The films continue with minimal plot and maximum bloodshed until they’re reminiscent of Tory politicians in that, once you’ve seen the pain and upset inflicted by one, you’ve got the idea of what to expect from all of them. Jason proves himself to be either immune to death, or very Christlike in his habit of succumbing to resurrection and, despite being repeatedly killed, he invariably comes back to hack his way through the cast of each subsequent film in the franchise.

This bounce-back attitude serves Jason well through Part 2, Part III (this is the film where Jason gets his iconic hockey mask), The Final Chapter, A New Beginning, Jason Lives, The New Blood, Jason Takes Manhattan, The Final Friday and Jason X (which has very little crossover content with Malcolm X). However, there is cross-over content in Freddy vs Jason, where the Friday the 13th icon is engaged in an epic battle with the star of the Nightmare on Elm St films, Freddy Krueger.

As stated above, the films have proved enormously successful in the genre and this could be for a variety of reasons. For a start, Jason is not a complicated character. In some ways he’s similar to the scourge of Biblical texts in that he is a brutal weapon used to rid the world of sinners and their sin. Note how Jason specifically targets those engaged in acts of marital infidelity or premarital sex. Note how he enacts retribution on those who partake of substance abuse with recreational drugs. These are sins that modern society seldom deems worthy of punishment, but Jason has the sensibilities of a different era and he acts as judge, jury and executioner to all those who fall foul of his strict moral code.

**SOURCE DATA**
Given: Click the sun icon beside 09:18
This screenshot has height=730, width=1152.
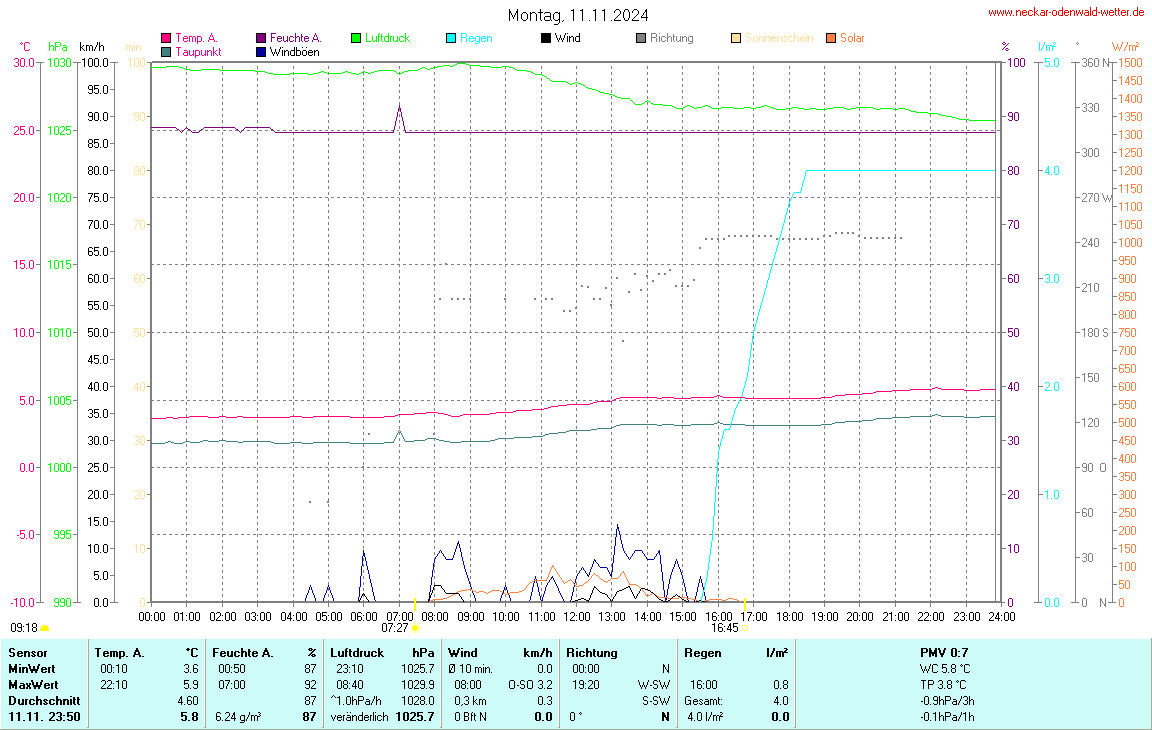Looking at the screenshot, I should [44, 628].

**EXERCISE DESCRIPTION**
Transcribe the passage on the Friday the 13th films between "This bounce-back attitude" and "films, Freddy Krueger.", inclusive. The lines come from a different source than the text.

**ANSWER TO THIS TASK**
This bounce-back attitude serves Jason well through Part 2, Part III (this is the film where Jason gets his iconic hockey mask), The Final Chapter, A New Beginning, Jason Lives, The New Blood, Jason Takes Manhattan, The Final Friday and Jason X (which has very little crossover content with Malcolm X). However, there is cross-over content in Freddy vs Jason, where the Friday the 13th icon is engaged in an epic battle with the star of the Nightmare on Elm St films, Freddy Krueger.